→ **WORK TO COMPLETE**:
The answer must be every line below that contains the string "zalecają".

=== Begin Enclosure ===

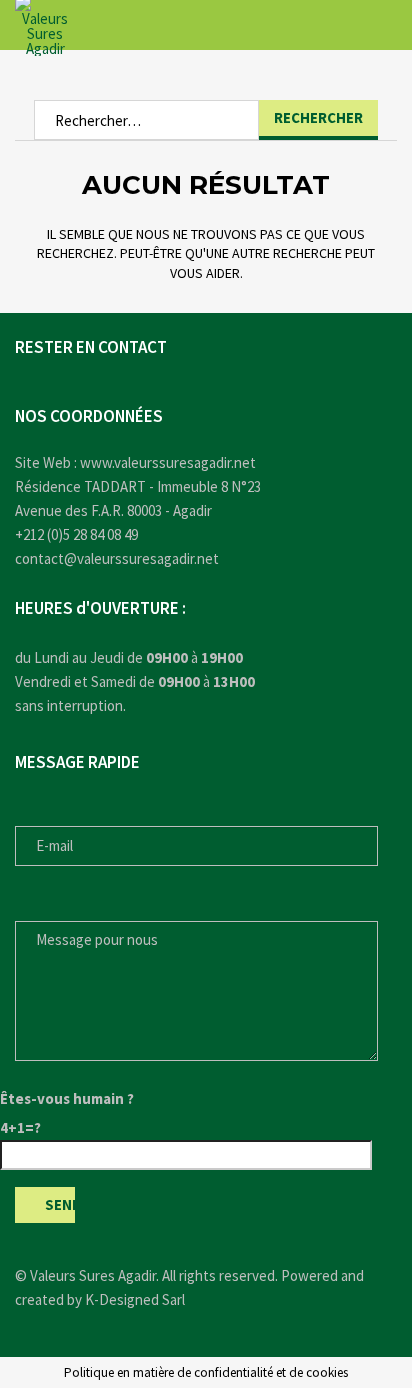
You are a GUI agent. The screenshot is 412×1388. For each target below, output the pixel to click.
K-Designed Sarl (135, 1299)
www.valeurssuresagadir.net (168, 462)
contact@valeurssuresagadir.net (117, 558)
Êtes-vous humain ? (67, 1098)
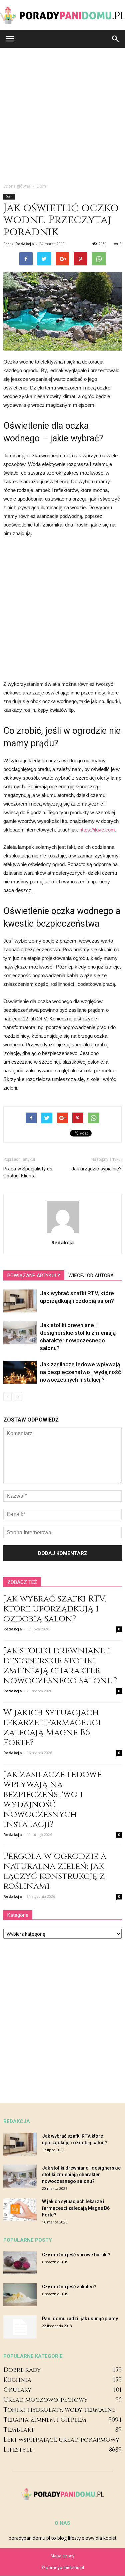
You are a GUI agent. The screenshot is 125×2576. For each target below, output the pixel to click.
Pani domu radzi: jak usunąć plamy (80, 2318)
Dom (9, 196)
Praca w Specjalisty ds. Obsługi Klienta (28, 1172)
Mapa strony (62, 2556)
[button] (115, 39)
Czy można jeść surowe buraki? (76, 2254)
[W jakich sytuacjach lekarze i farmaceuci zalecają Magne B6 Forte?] (20, 2209)
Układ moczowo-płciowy (45, 2400)
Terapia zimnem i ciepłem (44, 2420)
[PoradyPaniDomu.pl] (62, 15)
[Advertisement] (62, 113)
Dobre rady (22, 2370)
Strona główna (16, 186)
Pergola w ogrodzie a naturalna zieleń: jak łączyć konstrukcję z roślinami (54, 1871)
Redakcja (24, 243)
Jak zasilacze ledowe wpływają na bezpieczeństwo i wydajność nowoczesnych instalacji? (80, 1372)
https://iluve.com (97, 830)
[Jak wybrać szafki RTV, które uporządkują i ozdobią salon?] (20, 1300)
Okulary (17, 2390)
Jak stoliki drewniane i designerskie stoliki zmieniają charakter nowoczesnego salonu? (60, 1666)
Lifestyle (18, 2450)
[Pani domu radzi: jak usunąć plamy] (20, 2327)
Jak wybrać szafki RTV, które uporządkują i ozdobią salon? (54, 1609)
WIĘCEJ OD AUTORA (91, 1276)
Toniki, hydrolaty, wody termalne (59, 2410)
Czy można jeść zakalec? (69, 2286)
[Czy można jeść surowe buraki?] (20, 2262)
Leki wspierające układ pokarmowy (61, 2440)
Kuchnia (17, 2380)
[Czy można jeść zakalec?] (20, 2294)
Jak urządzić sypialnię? (96, 1169)
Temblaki (18, 2430)
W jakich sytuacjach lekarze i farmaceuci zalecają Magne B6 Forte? (52, 1727)
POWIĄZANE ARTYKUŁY (33, 1276)
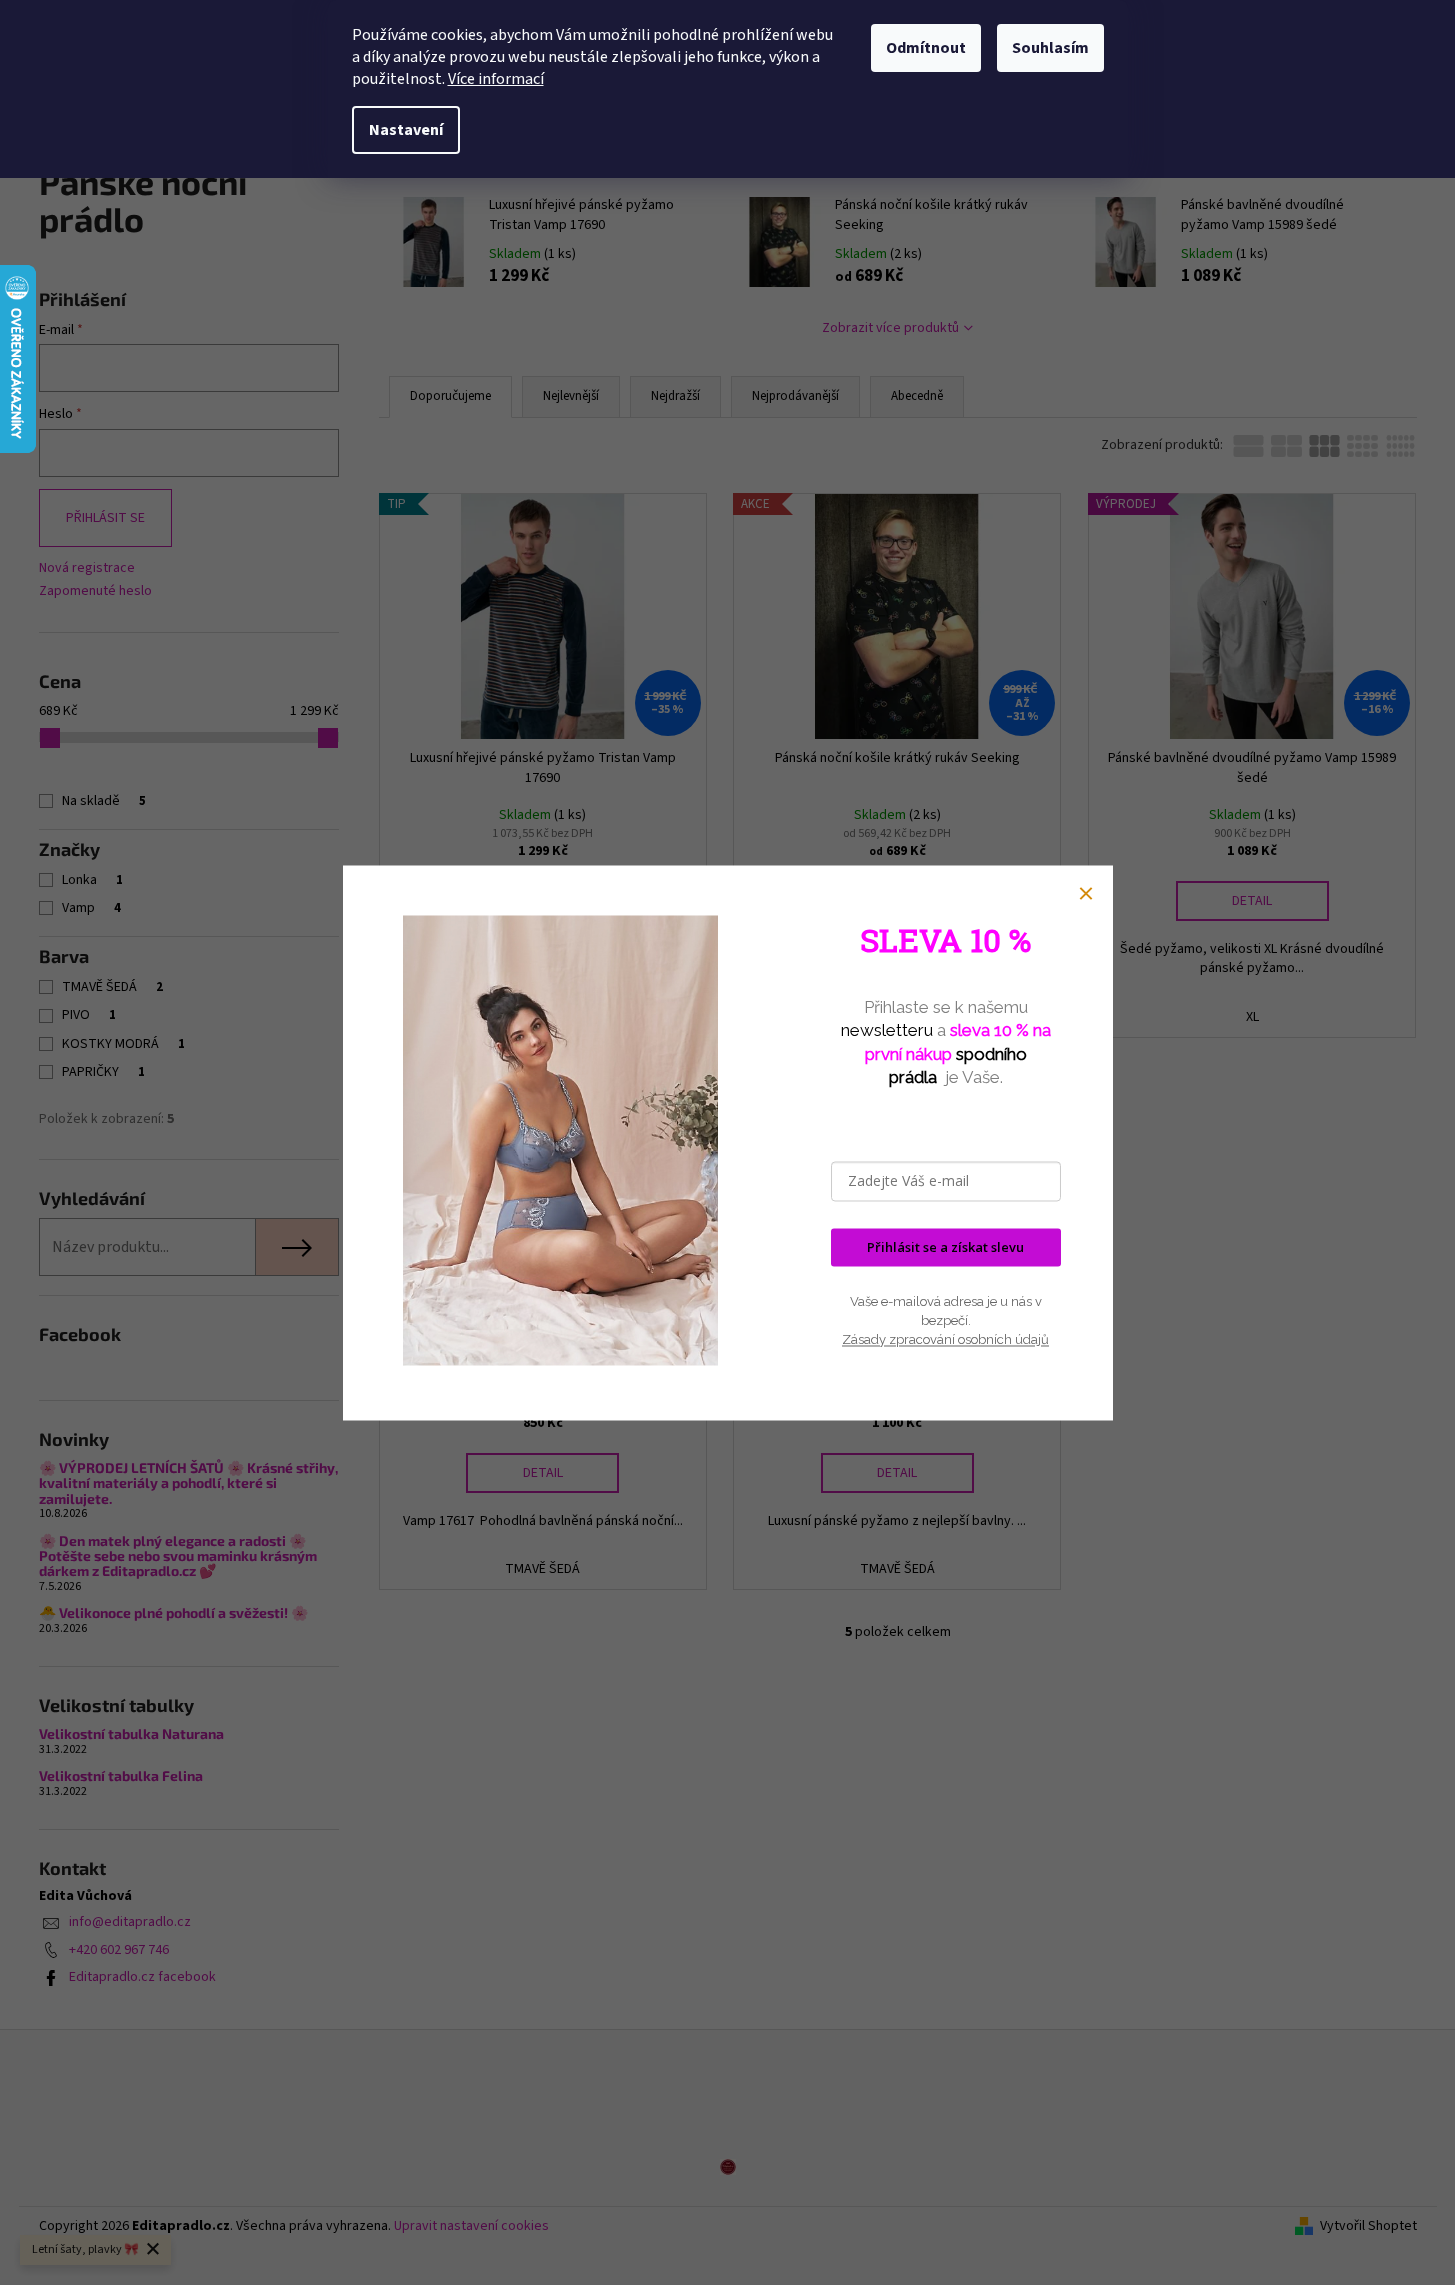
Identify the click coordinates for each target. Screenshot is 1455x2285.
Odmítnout (926, 48)
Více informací (496, 79)
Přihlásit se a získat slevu (945, 1247)
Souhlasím (1050, 48)
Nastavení (406, 130)
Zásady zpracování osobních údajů (945, 1340)
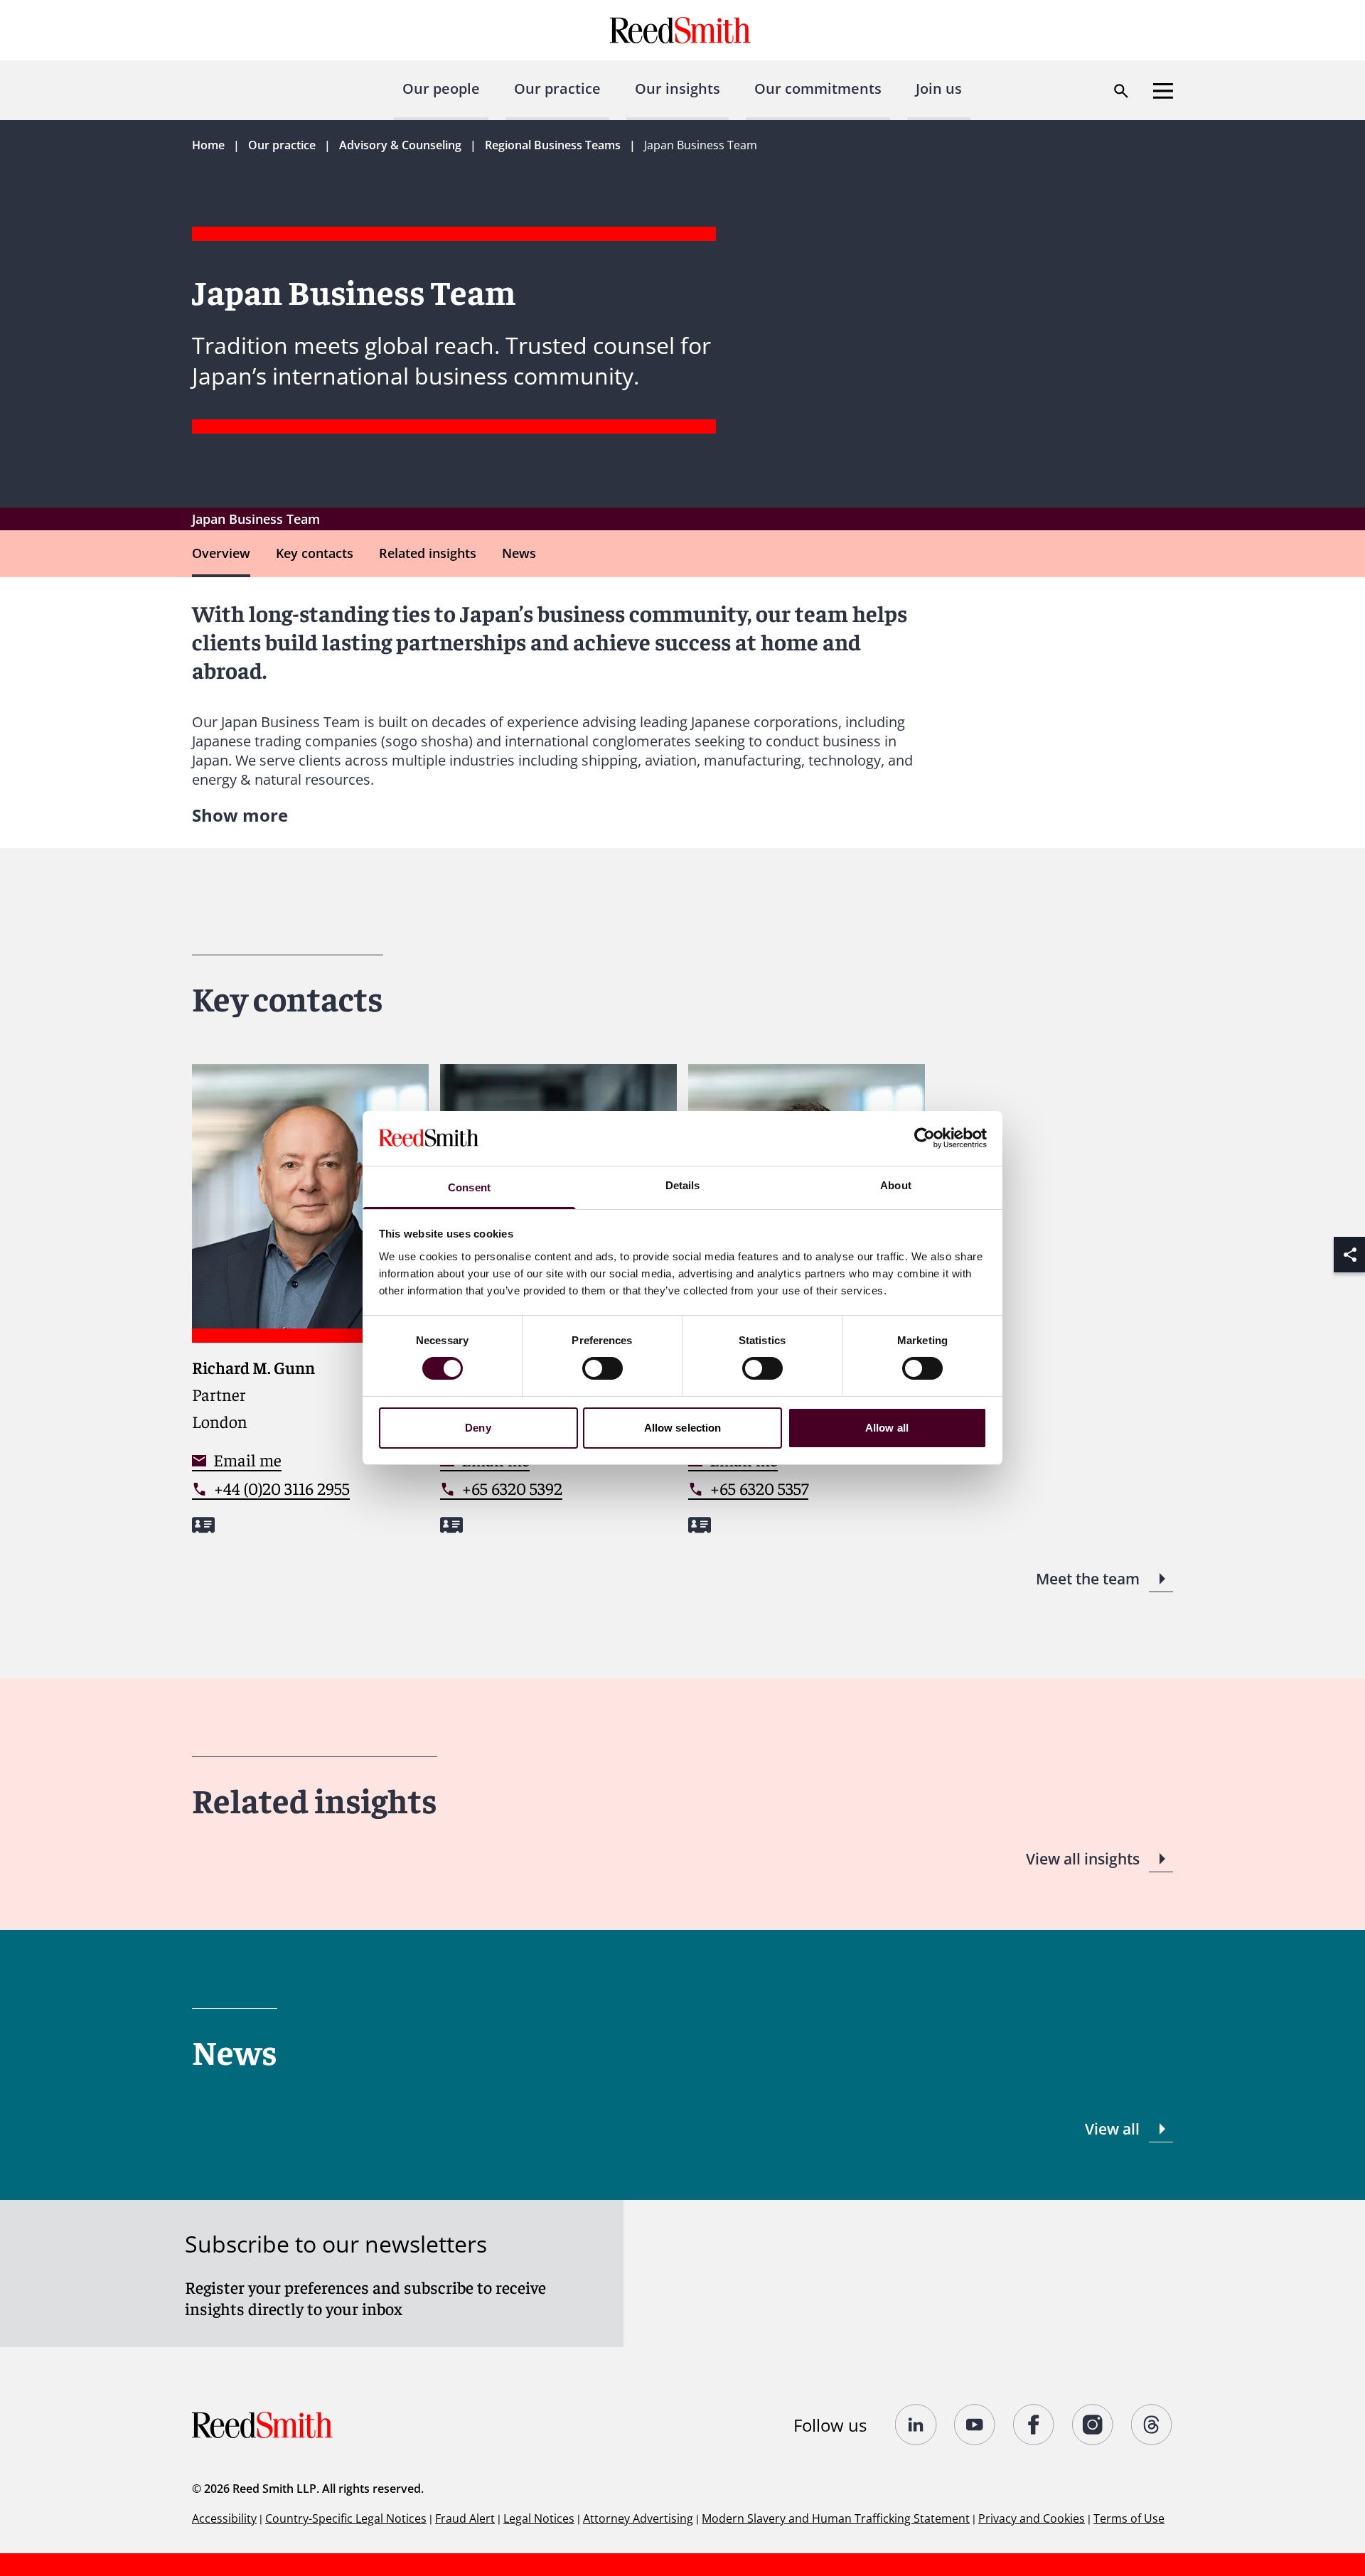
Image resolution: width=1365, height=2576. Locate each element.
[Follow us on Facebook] (1034, 2424)
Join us (939, 88)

=== End Enclosure ===

→ **PROBLEM SOLUTION**:
[W jakich sytuacjach lekarze i farmaceuci zalecają Magne B6 Forte?] (20, 2209)
W jakich sytuacjach lekarze i farmaceuci zalecają Magne B6 Forte? (52, 1727)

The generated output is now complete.